Welcome to the Ammo-Can Coffee Social Club’s Theater of the Mind. As the house lights fade, the murmuring audience quiets, the curtain rises to reveal our tragic spot-lit hero Omelet as he/him/they quietly takes a seat in a clinical looking room. A sign reading, “24-hour COVID-19 Vaccination Clinic, is prominently featured on the wall behind Omelet. He/him/they is modestly clothed in a pair of artificially destressed skinny jeans, a long blue scarf, and an ironic black t-shirt featuring the words, “John Q Public,” which is printed in a white, tastefully italicized TIMES NEW ROMAN Font. Through the magic of an off-stage narrator, we now join Omelet in his thoughts, as he considers his station in life, and muses remorsefully about slow suicide by means of mandate, mask and experimental gene therapy.


"To Mask, or not to Mask, that is the question:


Whether 'tis nobler in the mind to suffer

The asphyxiation and lunacy of the outrageous Fauci,

Or to take arms against a sea of deep-state and big-tech oligarchs

And by opposing end them.


To die—to sleep,

No more; and by a sleep to say we/they/them end

The heartache and the thousand executive usurpations

That tranny is heir to: 'tis a consummation

Devoutly to be wish'd.


To die, to sleep;

To sleep, perchance to dream—ay, there's the socially-distanced rub:

For in that sleep of death what dreams may come,

When we/they/them have shuffled off this mortal coil,

Must give we/us pause—there's the respect

That makes calamity of so long life.


For who would bear the whips and scorns of time,

Th'oppressor's wrong, the proud non-binary collective’s contumely,

The pangs of dispriz'd love, the law's corrupted delay,

The insolence of office, and the spurns

That patient merit of th'unworthy takes,

When he/him/his self might their quietus make

With a bare and gleaming hypodermic?

Who would the scornful multitude

O’social-platforms bear,

To grunt and sweat under a weary culture canceled,

But that the dread of something after death,

The undiscovere'd country, from whose bourn

No traveler returns, puzzles the will,

And makes us/they/them rather bear those illegitimate mandates we/us here receive

Then fly to others that we/us know not of?

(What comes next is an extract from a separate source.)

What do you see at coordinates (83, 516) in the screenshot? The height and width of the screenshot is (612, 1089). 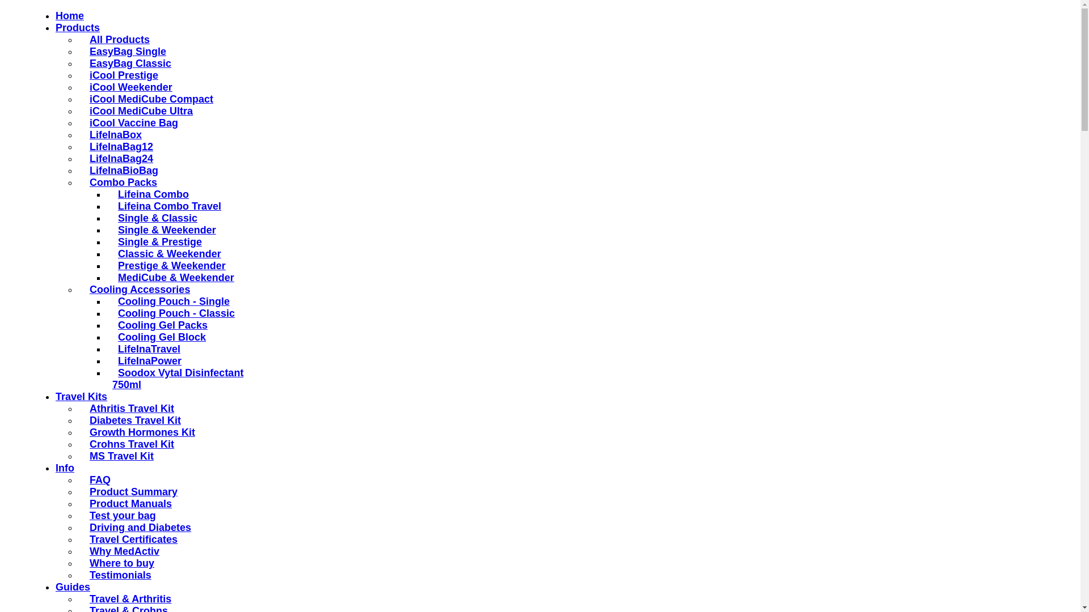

Thus, wokeness and compliance alike doth make cowards of us/we all,

And thus the native hue of resolution

Is sicklied o'er with the pale cast of thought and consideration of yet

another booster,

And enterprises of great pith and moment

With this regard their currents turn awry

And lose the name of action.


…Woe the ever-elusive quest for defined fullness of vaccination..."


With this trailing comment thinly echoing in the cavernous auditorium, an unlicensed FEMA nurse, wearing a lab coat, mask, face shield, blue nytril gloves and clunky high heels, noisily enters stage-left carrying a grotesquely oversized hypodermic needle bearing the number 6 and 66. The spotlight fades, the curtain drops, and a deathly silence holds sway over the audience… somewhere in the darkness a single female voice stifles a muffled-cough through she/her/their triple-layered mask and her entire row frantically tries to exit the theater.